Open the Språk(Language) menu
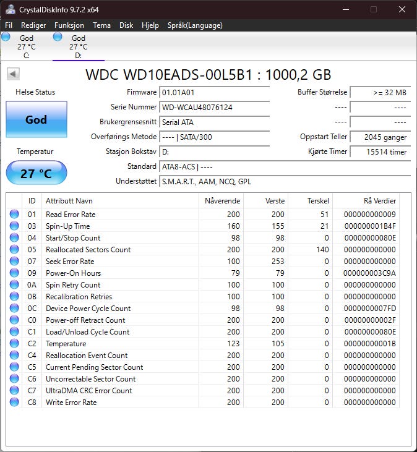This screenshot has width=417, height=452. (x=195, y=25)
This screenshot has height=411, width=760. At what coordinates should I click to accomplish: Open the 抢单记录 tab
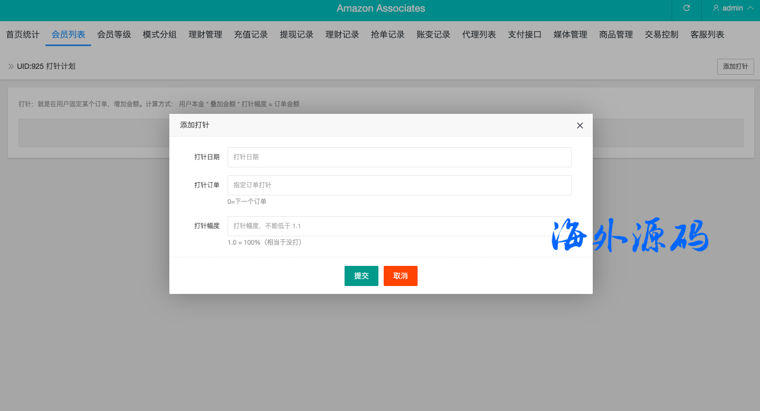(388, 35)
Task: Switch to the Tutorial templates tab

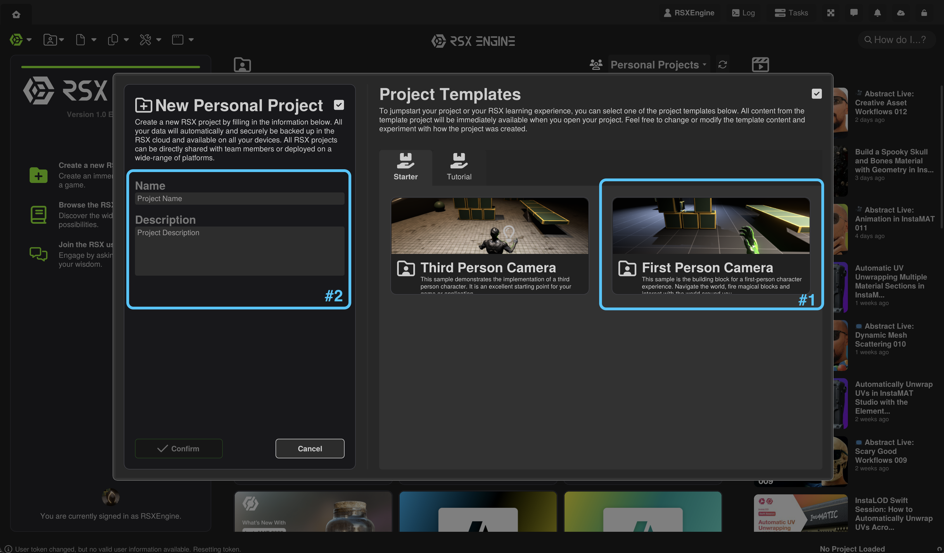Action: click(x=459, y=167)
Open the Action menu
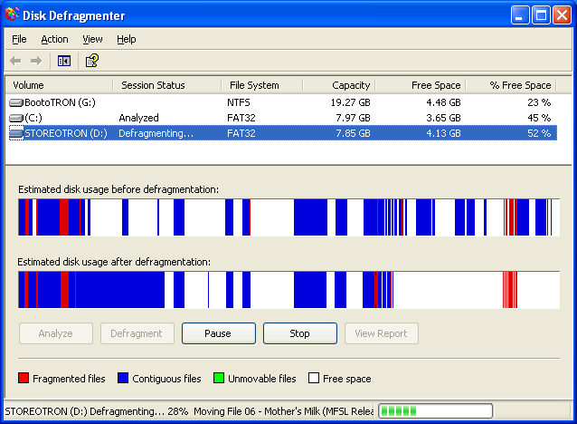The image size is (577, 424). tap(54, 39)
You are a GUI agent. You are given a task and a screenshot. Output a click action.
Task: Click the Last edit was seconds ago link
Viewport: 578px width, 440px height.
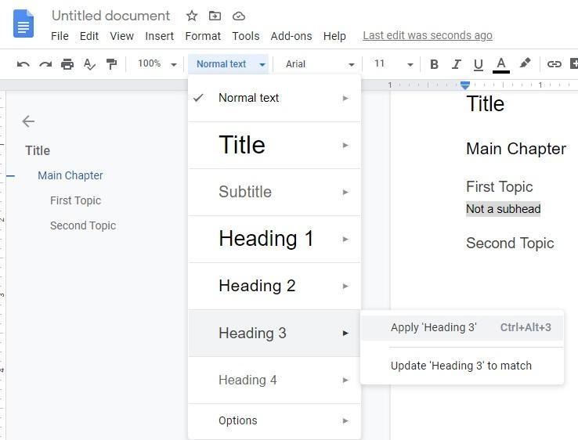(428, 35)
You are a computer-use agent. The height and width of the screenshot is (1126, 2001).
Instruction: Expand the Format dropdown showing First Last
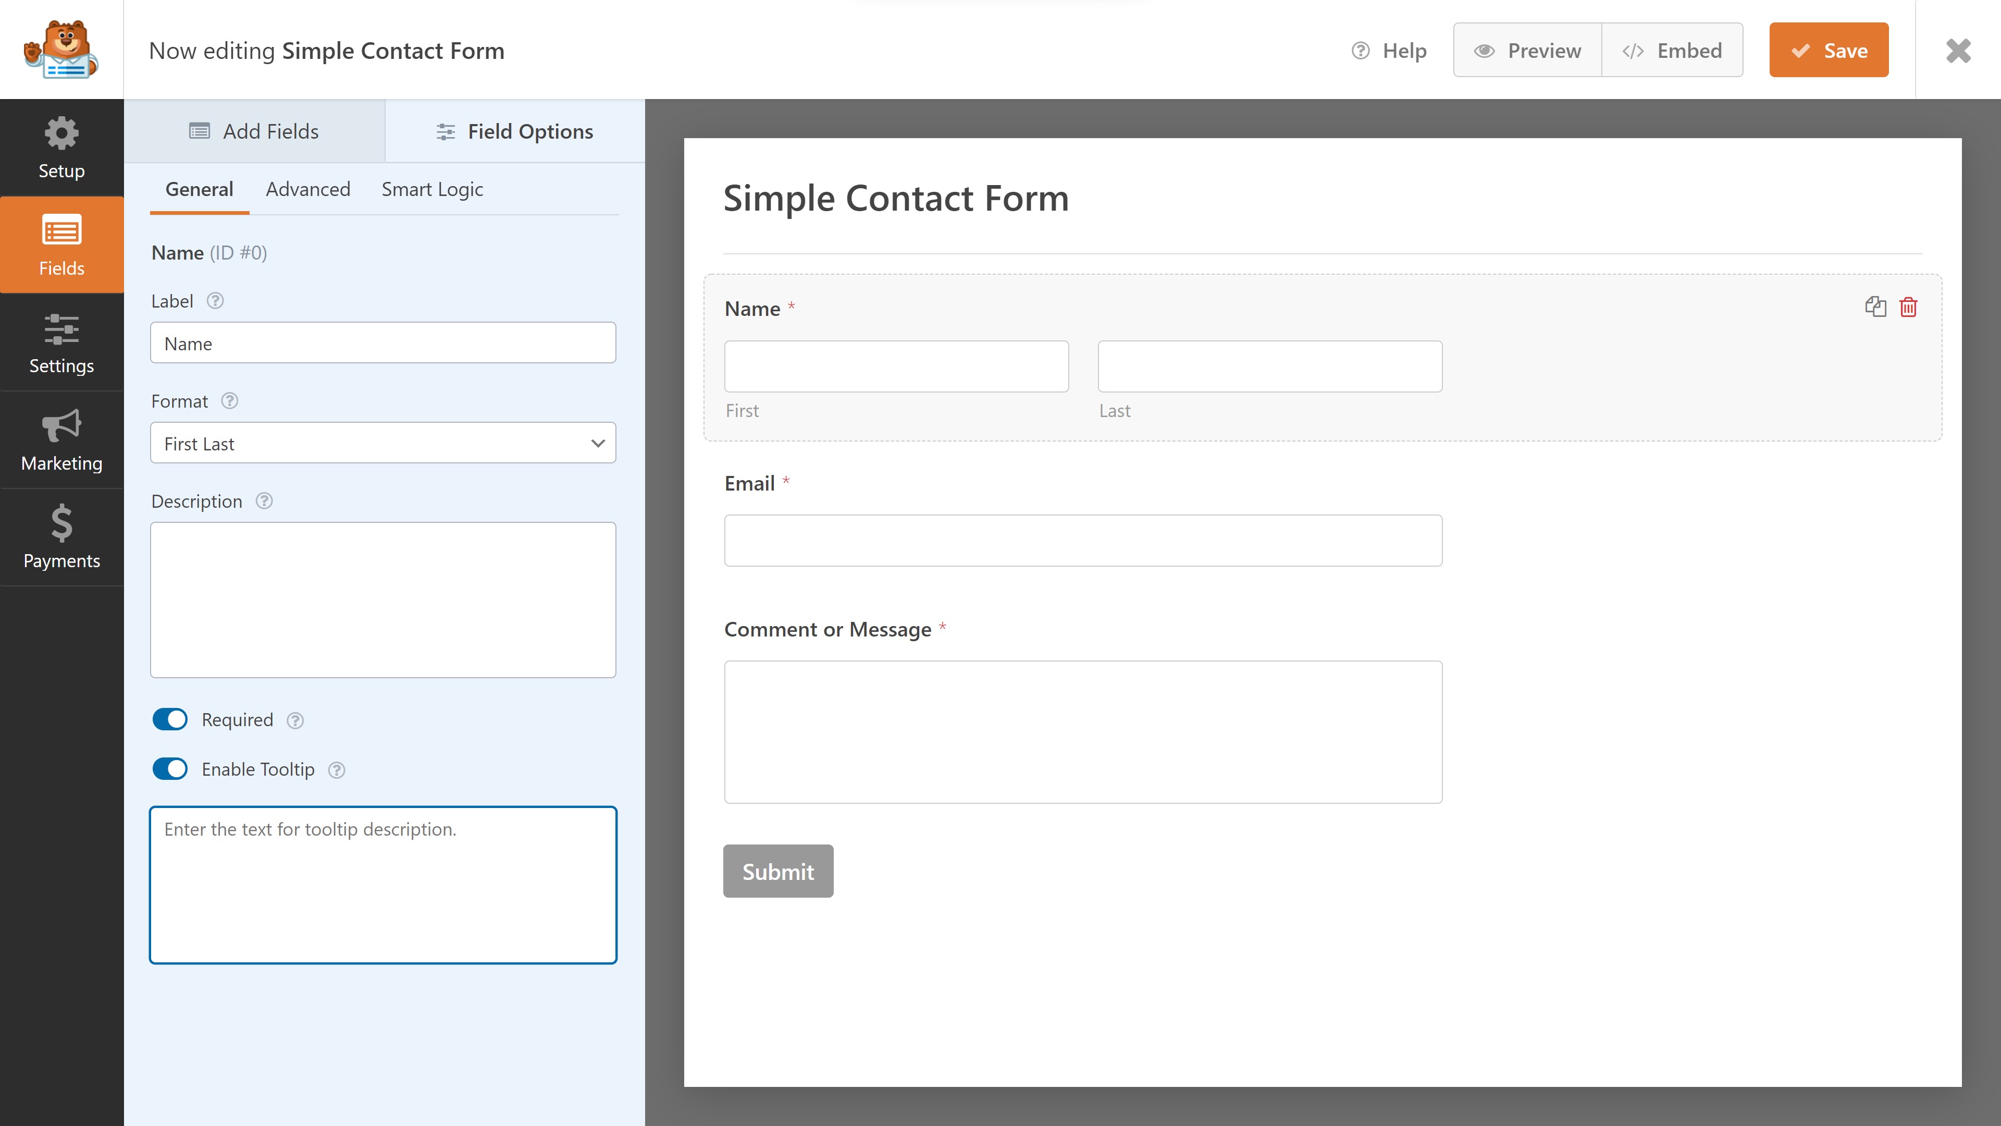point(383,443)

* * *

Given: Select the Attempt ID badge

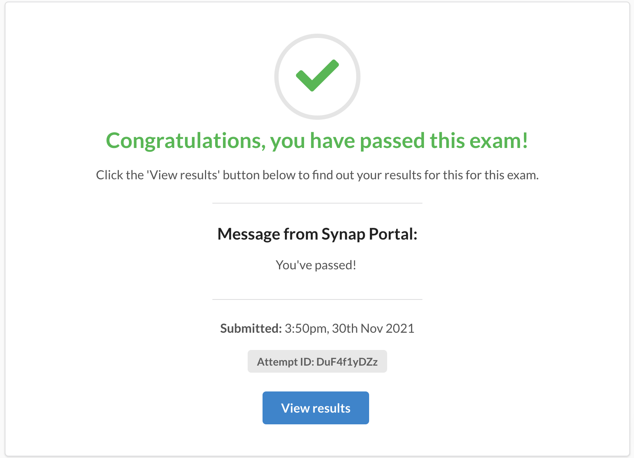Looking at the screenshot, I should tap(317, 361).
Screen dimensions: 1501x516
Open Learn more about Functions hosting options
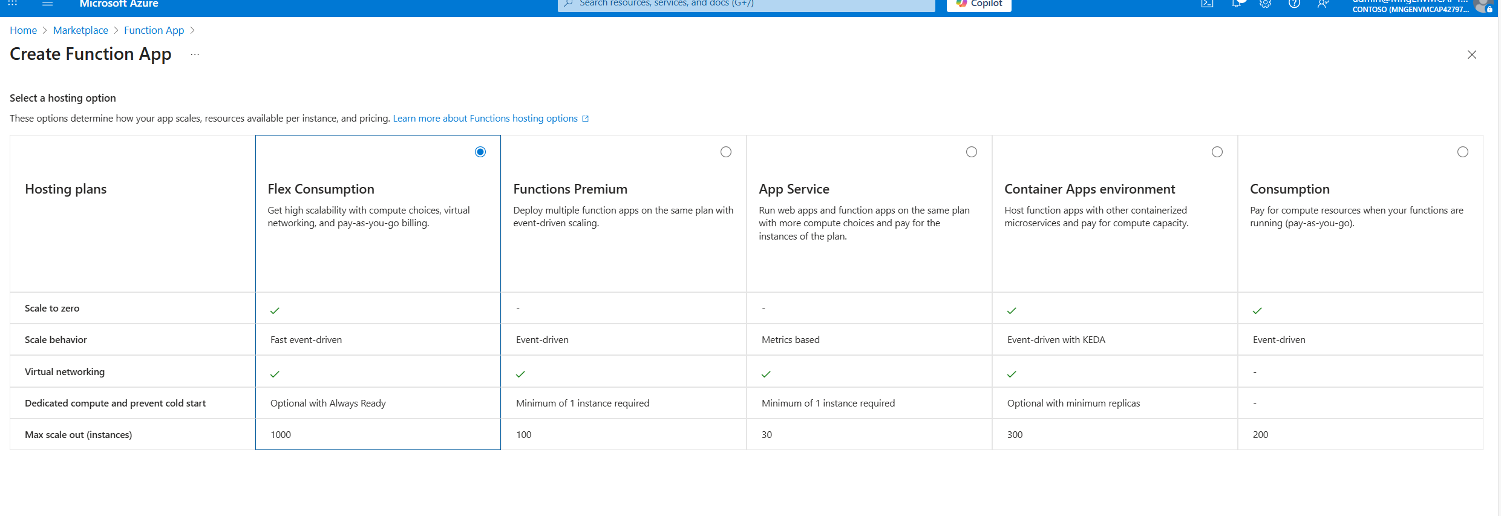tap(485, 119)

### [CHALLENGE]
Reproduce the records between the line holding "Open the Action menu" and the line holding "point(383,443)", inclusive, with "Format" swapped for "Layout" and all else unchanged. Omit the pictures from your answer.

### [OUTPUT FOR THIS TASK]
Open the Action menu
The image size is (577, 424). tap(54, 39)
You are a GUI agent. You are given a task and a screenshot. Output a click action.
Task: Click the Last edit was seconds ago link
Viewport: 578px width, 440px height.
(428, 35)
You are a computer-use agent. The height and width of the screenshot is (1126, 2001).
Instruction: Expand the Layout dropdown showing First Last
point(383,443)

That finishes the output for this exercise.